Infographic about Hunch and their big data "taste graph"

As an example, consider the infographic about The Ever-Expanding Taste Graph by Hunch, published by Hunch on their Blog in May 2011. This visualization explains in broad strokes how Hunch is building a data structure – the “taste graph” – by recording people’s affinity to all kinds of things as observed and recorded from their own answers to questions and other interactions on the web.

On the one hand, it’s amazing how much data is being tracked and what kind of predictive power results from that. A graph with 500 million people nodes and 30 billion edges, running on a supercomputer with 48 processors and 1 TeraByte of RAM. Talk about a company whose business model is centered around big data! For those like me who started in Computer Science some 20+ years ago, such numbers are truly amazing. The cost of storage and processing power has exponentially declined for several decades now. As Bill Gates used to say: The effects of Moore’s law are often over-estimated in the short-term, but even more under-estimated in the long-term.

There is a disconcerting side to this, though: Very little privacy on the Internet. For most people, our online history gets more and more detailed every day… And with the explosion of social media we are volunteering so much information about ourselves, using our own time and effort, with the side-effect of enriching the social media enterprises. This has led some to observe that for social media companies, you are not the customer. You are the product!
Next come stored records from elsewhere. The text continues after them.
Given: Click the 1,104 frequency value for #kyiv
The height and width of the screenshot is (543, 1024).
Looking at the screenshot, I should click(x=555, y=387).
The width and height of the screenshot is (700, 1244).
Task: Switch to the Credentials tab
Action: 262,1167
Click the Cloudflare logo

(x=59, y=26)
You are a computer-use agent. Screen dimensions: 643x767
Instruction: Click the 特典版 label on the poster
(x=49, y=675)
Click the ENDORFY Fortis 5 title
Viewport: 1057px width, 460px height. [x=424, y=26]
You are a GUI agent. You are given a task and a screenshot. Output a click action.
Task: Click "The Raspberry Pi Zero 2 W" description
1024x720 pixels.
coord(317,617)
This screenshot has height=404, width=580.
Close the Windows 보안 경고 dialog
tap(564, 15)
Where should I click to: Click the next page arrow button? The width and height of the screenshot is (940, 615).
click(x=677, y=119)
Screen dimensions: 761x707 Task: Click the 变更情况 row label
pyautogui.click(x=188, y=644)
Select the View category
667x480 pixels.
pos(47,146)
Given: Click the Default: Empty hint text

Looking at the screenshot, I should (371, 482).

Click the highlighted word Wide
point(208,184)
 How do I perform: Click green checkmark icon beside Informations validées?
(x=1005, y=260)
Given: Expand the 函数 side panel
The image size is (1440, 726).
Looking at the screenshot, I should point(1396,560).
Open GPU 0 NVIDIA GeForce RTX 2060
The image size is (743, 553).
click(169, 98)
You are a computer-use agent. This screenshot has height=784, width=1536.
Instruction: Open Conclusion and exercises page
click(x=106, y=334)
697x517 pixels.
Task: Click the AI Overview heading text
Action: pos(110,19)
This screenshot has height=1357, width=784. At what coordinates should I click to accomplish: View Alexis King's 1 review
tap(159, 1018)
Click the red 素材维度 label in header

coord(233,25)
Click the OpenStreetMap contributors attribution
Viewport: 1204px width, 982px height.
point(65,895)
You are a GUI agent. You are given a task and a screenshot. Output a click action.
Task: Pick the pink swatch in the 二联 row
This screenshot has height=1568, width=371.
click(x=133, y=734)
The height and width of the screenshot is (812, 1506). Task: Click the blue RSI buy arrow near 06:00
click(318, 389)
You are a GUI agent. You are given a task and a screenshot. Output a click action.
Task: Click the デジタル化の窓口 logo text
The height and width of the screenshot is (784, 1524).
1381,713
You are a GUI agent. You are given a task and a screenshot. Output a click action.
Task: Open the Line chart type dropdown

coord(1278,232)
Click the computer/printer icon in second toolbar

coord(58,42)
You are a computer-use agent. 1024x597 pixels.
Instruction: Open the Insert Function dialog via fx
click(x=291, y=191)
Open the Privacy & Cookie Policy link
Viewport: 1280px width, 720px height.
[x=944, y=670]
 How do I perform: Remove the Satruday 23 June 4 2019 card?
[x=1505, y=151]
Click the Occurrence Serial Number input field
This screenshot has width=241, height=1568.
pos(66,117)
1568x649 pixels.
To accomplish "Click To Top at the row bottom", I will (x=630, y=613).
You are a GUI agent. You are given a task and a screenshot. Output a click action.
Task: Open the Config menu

I played Hunch’s online Twitter Predictor game. By analyzing my Twitter account and a few questions I volunteered to answer on the Hunch website they correctly predicted 94% of my responses to test answers by looking at the affinities and preferences of other people sufficiently similar to me. While some of those questions are fairly easy to predict and for many Yes/No questions even random guessing would get you 50% correct responses, such high accuracy is still interesting. Well, I guess I am that predictable. Is being predictable a good or bad thing?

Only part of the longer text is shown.